Will High Prices Hinder USDA’s CRP Goal?
By: Sara Schafer
CRP acres often follow market forces, according to research from Farmer Mac. As such, today’s high cash grain prices may dissuade producers from enrolling acreage in CRP programs.
(Source: USDA Census of Agriculture, USDA FAS CRP Statistics)
In late April, USDA announced an expanded Conservation Reserve Program (CRP), which offers annual payments to producers in exchange for their removing environmentally sensitive land from production for up to 15 years. New acres enrolled will garner higher payment rates, new incentives and a more targeted focus on the program’s role in climate change mitigation, according to USDA.
In 2021, CRP is capped at 25 million acres, and currently 20.8 million acres are enrolled. The cap will gradually increase to 27 million acres by 2023. (FSA opened the general signup in January 2021 and extended the original deadline to July 23, 2021, to enable producers to consider FSA’s new improvements to the program.)
But will the program attract all those acres? CRP acres often follow market forces, according to research from Farmer Mac. As such, today’s high cash grain prices and strong crop production returns may dissuade producers from enrolling acreage in CRP programs.
This will leave farmers asking vital questions, says Jackson Takach, chief economist for Farmer Mac. These include: Can I make more money growing something this year? Or, is it more economical for me to enroll it in CRP for a period of about 10 years?
“It’s very difficult to turn down $6 corn even with that CRP payment, which in some cases is pretty substantive,” Takach says.

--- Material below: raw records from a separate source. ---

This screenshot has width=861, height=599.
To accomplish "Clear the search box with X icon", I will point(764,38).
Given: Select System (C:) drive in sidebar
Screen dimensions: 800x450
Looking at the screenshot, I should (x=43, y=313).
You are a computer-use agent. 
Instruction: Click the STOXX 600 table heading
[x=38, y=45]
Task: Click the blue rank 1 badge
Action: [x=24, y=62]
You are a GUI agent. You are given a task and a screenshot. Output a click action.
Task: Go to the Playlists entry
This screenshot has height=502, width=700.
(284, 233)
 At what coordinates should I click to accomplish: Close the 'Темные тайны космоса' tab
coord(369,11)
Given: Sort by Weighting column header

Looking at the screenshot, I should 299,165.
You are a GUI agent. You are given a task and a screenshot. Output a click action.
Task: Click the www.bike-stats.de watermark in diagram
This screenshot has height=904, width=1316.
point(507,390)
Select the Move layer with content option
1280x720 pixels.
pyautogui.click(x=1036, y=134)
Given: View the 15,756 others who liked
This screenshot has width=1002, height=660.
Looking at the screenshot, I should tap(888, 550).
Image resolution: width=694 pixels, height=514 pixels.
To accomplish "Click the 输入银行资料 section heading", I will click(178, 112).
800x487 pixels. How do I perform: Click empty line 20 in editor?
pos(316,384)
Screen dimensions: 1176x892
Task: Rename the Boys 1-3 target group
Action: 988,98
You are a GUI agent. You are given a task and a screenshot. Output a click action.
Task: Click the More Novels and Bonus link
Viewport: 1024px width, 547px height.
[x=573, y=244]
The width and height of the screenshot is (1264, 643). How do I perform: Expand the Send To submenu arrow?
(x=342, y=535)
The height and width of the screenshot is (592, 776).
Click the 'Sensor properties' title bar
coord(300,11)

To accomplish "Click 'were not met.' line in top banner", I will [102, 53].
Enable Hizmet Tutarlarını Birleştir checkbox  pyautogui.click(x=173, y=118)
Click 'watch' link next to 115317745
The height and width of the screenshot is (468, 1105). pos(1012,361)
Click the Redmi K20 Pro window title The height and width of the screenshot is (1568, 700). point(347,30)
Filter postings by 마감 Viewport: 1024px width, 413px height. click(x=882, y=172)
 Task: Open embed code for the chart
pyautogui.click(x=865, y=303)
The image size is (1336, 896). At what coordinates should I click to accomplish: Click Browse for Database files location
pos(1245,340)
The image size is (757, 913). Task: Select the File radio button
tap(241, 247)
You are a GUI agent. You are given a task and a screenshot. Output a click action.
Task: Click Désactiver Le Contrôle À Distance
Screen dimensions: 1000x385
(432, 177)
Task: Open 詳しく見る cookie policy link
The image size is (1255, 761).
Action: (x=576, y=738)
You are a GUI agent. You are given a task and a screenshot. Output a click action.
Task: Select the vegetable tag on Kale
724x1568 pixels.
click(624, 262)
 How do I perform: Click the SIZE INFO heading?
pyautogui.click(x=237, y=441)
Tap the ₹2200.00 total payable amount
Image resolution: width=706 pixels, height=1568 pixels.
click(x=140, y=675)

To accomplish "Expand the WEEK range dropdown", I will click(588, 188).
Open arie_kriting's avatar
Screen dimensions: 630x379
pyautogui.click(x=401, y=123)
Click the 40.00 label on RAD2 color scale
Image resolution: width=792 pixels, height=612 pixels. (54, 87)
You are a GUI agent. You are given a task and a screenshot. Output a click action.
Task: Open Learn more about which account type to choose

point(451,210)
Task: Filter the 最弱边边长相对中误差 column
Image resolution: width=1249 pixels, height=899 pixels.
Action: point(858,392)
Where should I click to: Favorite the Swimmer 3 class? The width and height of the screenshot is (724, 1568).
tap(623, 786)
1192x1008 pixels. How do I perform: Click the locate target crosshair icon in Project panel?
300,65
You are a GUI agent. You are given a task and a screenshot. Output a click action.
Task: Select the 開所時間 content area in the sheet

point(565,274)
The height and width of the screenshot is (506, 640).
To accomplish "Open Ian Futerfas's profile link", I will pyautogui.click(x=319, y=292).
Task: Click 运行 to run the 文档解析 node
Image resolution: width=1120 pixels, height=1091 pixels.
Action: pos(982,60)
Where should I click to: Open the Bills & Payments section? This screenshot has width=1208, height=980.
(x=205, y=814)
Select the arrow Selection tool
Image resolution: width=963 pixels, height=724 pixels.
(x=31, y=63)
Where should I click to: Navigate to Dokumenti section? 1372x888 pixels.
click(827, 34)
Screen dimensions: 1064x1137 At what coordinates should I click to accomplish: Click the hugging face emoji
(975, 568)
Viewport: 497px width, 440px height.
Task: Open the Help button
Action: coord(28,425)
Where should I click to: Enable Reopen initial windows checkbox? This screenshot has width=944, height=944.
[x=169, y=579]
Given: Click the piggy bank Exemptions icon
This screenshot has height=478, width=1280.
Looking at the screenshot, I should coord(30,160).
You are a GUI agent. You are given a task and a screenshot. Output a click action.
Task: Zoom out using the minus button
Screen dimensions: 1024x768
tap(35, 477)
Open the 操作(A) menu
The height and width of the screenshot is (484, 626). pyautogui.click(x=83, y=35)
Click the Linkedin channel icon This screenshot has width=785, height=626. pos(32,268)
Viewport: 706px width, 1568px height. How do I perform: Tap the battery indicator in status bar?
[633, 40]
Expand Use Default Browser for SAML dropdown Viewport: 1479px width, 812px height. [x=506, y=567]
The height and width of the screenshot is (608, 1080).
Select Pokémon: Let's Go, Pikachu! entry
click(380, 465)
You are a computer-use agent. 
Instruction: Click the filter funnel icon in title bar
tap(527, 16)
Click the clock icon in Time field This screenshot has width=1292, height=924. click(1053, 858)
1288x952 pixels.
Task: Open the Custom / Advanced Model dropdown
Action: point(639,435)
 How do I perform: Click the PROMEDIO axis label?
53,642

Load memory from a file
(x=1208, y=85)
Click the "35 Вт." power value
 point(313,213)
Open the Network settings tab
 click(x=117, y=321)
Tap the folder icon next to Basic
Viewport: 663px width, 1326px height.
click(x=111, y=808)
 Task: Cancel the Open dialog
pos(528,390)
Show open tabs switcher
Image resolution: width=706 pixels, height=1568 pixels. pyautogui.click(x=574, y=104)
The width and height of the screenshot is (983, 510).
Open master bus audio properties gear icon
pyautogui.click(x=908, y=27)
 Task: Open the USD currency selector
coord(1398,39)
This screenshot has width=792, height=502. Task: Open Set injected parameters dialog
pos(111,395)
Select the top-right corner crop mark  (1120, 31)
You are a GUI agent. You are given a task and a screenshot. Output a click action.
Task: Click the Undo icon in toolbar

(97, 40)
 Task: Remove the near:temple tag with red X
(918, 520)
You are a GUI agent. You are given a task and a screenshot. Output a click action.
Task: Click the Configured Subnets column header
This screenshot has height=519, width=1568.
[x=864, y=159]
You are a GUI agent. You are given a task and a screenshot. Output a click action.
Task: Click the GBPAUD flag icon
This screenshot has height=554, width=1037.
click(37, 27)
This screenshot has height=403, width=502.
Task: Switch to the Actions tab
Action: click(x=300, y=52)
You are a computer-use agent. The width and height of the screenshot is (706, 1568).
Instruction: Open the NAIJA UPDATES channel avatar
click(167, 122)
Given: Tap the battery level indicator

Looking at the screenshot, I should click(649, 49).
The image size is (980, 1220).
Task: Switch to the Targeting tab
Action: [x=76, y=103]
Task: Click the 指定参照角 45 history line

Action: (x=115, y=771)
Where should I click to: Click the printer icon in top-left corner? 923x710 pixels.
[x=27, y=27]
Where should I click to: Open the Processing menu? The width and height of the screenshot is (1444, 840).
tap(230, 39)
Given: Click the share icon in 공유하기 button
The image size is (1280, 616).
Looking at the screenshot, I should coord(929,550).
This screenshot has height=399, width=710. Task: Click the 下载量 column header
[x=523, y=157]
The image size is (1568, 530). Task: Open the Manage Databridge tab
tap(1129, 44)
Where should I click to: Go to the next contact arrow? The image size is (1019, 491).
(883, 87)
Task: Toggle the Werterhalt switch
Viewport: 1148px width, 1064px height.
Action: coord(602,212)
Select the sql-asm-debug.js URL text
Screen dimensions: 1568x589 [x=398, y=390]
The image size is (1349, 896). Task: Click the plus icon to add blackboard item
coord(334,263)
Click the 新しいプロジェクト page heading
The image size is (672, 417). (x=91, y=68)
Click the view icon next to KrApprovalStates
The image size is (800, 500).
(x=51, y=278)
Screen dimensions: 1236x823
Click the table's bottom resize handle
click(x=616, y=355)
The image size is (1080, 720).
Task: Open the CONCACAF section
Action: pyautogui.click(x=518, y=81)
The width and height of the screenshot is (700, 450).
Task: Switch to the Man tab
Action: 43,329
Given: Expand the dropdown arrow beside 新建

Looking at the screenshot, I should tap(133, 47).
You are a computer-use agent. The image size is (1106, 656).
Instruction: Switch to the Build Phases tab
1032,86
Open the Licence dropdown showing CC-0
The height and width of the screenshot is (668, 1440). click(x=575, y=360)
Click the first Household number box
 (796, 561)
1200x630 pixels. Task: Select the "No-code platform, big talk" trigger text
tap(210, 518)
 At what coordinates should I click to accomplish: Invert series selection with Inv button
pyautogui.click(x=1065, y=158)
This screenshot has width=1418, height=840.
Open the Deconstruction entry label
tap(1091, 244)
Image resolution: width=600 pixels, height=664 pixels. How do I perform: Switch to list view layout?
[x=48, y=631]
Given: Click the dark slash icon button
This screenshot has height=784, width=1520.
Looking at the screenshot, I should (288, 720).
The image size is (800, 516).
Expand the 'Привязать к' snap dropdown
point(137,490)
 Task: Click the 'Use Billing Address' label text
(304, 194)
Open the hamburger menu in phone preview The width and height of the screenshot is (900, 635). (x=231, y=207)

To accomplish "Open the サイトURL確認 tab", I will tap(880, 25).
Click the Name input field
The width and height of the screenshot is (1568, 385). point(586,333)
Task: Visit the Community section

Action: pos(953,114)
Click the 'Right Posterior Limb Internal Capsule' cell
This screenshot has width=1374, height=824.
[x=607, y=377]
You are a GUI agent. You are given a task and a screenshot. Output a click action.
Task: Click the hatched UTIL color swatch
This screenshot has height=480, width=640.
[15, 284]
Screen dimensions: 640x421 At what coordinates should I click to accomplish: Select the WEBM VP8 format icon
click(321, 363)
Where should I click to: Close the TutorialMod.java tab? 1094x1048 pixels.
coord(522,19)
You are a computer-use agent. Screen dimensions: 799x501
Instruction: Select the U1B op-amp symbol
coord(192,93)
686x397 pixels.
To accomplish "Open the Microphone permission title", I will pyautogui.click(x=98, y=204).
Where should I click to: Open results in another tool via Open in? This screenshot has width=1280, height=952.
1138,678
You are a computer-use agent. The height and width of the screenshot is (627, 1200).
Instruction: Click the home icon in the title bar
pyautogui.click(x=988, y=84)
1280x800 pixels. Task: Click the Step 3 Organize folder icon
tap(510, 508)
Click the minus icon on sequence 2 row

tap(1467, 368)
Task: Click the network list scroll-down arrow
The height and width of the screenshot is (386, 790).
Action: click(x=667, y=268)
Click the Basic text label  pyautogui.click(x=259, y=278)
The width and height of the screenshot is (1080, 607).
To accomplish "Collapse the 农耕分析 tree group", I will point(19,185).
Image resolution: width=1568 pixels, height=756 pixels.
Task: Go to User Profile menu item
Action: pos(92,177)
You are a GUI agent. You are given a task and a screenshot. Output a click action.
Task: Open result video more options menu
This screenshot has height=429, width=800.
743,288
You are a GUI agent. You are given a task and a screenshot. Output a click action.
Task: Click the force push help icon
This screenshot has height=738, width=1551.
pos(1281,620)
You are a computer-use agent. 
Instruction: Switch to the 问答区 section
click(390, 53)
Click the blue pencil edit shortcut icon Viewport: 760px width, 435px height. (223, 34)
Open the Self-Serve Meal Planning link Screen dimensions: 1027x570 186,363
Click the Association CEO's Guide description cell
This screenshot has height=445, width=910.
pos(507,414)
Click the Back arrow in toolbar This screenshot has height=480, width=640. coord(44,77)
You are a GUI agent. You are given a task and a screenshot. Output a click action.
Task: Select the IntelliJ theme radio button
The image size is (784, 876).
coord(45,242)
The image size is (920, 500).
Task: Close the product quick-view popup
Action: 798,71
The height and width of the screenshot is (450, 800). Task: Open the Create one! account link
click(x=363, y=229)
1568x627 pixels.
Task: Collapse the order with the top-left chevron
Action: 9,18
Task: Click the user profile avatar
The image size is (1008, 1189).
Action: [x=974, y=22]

Takach and his Farmer Mac team analyzed how the last period of high commodity prices (2012) impacted CRP acres. While there are some differences between the markets in 2012 and today, there are enough similarities in the grains markets to glean some insight, the economists found. They then plotted the results (the difference between the average per acre return in 2012 and 2021 average CRP payments) on a county level:
Source: USDA Census of Agriculture, USDA FAS CRP Statistics
The areas in deep orange may be less likely to sign up for CRP, given current market strengths. However, there are areas (in blue) where CRP payments may be more competitive.
Takach says the research shows USDA may be able to reach its target of CRP acres, though it is unlikely to make great strides in corn and soybean territory.
“In states like Iowa and Illinois, it is hard to beat the economics of growing corn, soybeans and other crops,” he says. “But if you go a little bit farther south into the Southeast and parts of the West and the Northern Plains, it’s actually a pretty good economic deal for farmers to look at that CRP enrollment.”
The regions with the most expiring contracts today, such as around Texas and Montana, are also the ones where the economics of CRP enrollment look good for local producers, Farmer Mac found. This has some minor implications across commodities.
Meanwhile, few acres from the Corn Belt region expired. Many CRP acres expiring in 2020 would have been enrolled around 2010, when sudden increases in corn and soybean prices may have led to fewer enrollments in that region, Takach says. While current market conditions may not entice new CRP enrollments in the Corn Belt, total CRP acres in that area may not decline significantly over the next few years.
“It really depends on how long this commodity mini-boom lasts,” he says. “If it’s into 2022, I think it’ll be hard for people to want to enroll this year in CRP. It’s a very complex story, and I think we’ll learn a lot more as we see what happens towards the back half of 2021.”